I wonder how Tsang Yok-sing, whose 'patriotism' led him to support
the mania of the Cultural Revolution, feels about having to keep silent
about such actions.
The DAB has made some efforts to push for a minimum wage. But do not
expect it to expose the hypocrisy of Chief Executive Donald Tsang Yam-kuen
on this issue. Most of the funds contributed to Mr Tsang for his recent
bogus election campaign came from the gang of big developers. In many
cases, it is the estate management subsidiaries of these groups that
have ignored the wage guidelines set for security guards and cleaners.
They make a farce of the government's voluntary wage protection movement
without a squeak from a chief executive beholden to them and only muffled
grumbles from a DAB, which at the end of the day remains a creature
of the Beijing party machine rather than a representative of the grass
roots in Hong Kong.
Meanwhile, some developers give the impression of acting in concert
to keep prices down at land auctions to enrich their companies at public
expense.

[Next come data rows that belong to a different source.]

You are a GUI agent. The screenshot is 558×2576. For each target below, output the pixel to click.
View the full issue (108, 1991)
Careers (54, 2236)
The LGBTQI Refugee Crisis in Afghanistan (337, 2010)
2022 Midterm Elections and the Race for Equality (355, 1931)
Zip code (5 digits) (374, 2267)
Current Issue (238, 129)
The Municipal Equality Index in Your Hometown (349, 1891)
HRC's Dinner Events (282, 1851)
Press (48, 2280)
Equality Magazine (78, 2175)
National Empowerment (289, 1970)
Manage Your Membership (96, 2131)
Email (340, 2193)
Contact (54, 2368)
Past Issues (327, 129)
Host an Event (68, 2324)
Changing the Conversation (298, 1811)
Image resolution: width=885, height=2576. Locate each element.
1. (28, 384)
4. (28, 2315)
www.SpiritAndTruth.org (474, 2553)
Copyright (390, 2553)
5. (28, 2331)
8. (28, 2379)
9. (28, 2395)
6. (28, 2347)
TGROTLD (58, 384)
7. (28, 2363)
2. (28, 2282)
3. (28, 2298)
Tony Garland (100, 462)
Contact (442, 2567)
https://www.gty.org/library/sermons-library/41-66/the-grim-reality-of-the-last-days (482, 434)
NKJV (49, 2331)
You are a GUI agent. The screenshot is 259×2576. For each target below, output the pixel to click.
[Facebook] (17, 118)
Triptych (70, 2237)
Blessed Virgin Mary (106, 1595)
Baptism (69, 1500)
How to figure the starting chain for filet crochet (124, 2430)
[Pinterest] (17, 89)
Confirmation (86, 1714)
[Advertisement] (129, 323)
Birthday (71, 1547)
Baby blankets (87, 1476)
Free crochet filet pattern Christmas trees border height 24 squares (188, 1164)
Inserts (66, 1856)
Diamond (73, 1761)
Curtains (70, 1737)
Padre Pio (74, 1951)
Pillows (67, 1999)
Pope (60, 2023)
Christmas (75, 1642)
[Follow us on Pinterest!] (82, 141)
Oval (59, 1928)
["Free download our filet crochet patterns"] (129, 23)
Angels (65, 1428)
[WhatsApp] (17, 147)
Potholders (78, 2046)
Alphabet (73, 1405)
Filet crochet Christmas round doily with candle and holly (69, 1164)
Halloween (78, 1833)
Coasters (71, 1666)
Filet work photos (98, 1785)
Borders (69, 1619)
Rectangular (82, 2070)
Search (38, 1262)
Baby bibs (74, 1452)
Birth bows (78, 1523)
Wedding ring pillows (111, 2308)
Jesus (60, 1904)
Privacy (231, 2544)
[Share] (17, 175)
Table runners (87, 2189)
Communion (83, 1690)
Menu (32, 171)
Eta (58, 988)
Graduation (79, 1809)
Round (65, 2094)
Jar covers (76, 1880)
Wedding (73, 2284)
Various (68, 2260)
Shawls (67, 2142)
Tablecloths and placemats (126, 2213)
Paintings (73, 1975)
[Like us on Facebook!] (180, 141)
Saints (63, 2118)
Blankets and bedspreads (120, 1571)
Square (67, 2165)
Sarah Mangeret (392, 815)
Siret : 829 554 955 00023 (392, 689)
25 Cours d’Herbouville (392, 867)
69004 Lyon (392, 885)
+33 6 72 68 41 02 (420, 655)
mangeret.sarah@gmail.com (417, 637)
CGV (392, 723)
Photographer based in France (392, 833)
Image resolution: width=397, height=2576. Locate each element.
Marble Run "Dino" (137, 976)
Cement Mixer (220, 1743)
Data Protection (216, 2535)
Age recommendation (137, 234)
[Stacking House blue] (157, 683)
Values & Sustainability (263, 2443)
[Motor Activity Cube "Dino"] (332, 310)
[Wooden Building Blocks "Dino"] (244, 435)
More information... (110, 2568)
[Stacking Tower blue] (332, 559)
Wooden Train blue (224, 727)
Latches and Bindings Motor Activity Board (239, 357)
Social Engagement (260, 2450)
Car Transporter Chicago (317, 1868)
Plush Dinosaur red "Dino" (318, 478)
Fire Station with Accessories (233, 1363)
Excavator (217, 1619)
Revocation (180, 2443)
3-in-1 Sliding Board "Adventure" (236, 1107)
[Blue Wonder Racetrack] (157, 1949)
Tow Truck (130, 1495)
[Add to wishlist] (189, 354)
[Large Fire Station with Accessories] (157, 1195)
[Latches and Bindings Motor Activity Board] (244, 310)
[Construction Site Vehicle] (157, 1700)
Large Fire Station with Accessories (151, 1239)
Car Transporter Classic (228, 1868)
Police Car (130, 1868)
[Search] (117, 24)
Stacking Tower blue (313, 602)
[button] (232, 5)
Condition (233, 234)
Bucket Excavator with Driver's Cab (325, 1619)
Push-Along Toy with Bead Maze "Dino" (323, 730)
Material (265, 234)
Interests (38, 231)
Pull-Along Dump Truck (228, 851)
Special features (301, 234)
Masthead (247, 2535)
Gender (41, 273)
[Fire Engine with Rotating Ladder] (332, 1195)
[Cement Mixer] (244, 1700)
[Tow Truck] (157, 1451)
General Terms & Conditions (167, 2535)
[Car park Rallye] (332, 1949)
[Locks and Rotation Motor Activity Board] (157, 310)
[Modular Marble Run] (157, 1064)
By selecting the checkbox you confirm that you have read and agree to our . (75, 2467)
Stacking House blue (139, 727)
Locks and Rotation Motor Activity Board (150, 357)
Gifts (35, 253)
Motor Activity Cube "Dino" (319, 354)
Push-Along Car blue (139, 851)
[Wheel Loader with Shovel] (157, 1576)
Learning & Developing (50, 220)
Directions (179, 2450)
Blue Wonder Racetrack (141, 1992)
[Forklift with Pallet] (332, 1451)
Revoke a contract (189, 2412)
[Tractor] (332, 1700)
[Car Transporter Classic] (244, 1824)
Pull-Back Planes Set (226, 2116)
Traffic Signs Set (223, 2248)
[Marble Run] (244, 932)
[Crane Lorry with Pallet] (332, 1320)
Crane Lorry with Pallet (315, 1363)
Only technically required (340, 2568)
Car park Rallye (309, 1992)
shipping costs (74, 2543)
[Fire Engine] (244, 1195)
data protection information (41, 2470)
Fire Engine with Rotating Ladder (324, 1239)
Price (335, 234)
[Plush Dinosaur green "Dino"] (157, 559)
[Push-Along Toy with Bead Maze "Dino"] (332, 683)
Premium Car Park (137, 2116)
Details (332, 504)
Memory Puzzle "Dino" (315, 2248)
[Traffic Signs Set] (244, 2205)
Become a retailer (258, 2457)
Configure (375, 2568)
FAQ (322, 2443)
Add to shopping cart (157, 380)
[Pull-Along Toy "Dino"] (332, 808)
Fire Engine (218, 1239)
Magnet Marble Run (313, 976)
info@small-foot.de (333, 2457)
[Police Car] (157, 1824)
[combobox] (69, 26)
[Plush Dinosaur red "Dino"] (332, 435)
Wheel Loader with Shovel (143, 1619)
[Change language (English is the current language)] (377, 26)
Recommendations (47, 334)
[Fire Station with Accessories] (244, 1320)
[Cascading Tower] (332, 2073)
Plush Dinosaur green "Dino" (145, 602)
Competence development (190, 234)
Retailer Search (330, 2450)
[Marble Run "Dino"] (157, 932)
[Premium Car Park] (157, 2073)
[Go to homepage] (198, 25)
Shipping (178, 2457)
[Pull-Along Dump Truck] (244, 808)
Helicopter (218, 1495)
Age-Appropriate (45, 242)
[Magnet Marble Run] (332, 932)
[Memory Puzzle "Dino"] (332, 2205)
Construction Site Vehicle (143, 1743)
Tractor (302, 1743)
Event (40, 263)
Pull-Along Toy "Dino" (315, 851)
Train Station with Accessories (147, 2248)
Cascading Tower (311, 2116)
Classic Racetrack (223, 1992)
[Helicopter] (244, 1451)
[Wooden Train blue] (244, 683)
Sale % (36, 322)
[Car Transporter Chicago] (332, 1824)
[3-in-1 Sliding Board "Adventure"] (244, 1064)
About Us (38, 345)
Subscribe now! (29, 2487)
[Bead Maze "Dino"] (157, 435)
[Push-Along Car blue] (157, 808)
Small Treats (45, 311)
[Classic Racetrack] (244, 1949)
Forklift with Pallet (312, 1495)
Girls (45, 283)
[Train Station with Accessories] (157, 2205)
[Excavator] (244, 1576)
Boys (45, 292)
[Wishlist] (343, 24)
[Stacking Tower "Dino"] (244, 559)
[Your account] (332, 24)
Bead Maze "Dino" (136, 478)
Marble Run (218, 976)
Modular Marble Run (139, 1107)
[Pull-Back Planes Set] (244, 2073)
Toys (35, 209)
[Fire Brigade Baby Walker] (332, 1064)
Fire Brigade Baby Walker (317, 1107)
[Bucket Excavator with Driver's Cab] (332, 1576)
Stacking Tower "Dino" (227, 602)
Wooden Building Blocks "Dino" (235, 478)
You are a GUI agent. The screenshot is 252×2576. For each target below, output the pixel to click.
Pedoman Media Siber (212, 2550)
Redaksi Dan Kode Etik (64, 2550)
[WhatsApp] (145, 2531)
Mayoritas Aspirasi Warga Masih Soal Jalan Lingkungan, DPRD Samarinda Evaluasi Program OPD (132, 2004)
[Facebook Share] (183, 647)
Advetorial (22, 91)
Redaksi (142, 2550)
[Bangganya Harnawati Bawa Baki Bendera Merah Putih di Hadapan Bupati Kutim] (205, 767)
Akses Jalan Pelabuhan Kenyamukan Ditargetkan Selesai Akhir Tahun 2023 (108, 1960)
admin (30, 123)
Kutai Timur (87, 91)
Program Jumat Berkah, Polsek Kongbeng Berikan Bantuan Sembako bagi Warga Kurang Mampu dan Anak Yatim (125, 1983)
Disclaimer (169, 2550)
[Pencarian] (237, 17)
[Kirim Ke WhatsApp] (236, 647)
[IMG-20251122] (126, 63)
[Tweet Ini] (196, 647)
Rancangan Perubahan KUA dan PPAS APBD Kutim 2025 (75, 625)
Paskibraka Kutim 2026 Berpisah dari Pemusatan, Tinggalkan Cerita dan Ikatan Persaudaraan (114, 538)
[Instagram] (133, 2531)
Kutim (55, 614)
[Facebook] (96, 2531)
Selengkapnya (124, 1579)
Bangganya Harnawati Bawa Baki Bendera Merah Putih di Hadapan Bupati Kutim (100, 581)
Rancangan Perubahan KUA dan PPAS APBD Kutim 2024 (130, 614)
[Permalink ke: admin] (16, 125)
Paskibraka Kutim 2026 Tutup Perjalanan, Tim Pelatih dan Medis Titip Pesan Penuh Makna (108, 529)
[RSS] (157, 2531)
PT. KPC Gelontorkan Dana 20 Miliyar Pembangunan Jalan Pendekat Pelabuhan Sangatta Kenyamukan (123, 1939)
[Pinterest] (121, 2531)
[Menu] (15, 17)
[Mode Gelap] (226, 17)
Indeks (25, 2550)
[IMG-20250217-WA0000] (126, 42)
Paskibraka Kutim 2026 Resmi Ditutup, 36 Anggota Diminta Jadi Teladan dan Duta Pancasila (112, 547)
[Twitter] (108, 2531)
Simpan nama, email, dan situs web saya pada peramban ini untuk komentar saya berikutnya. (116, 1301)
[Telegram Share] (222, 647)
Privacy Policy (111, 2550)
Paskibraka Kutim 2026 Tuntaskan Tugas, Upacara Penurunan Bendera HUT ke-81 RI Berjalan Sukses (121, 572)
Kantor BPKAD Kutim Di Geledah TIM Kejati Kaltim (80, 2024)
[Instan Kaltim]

The deliberate decision of the government to limit the number
of auction participants by not breaking up land sales into smaller
lots obviously limits competition. What does the DAB have to say about
that?
Even Choy So-yuk, who has better claim than most to be in touch with
the grass roots, abstained from voting on the Queen's Pier issue, despite
her stated opposition to the government's plans. If the DAB pawns are
not prepared to break ranks with the government on that, it is no wonder
that party leader Mr Ma is so deluded.
The problem with the DAB is not so much its lukewarm attitude towards
democracy, but the degree of its hypocrisy on the issues of Hong Kong
livelihoods and Communist Party ethics. Its members are incapable of
thinking for themselves.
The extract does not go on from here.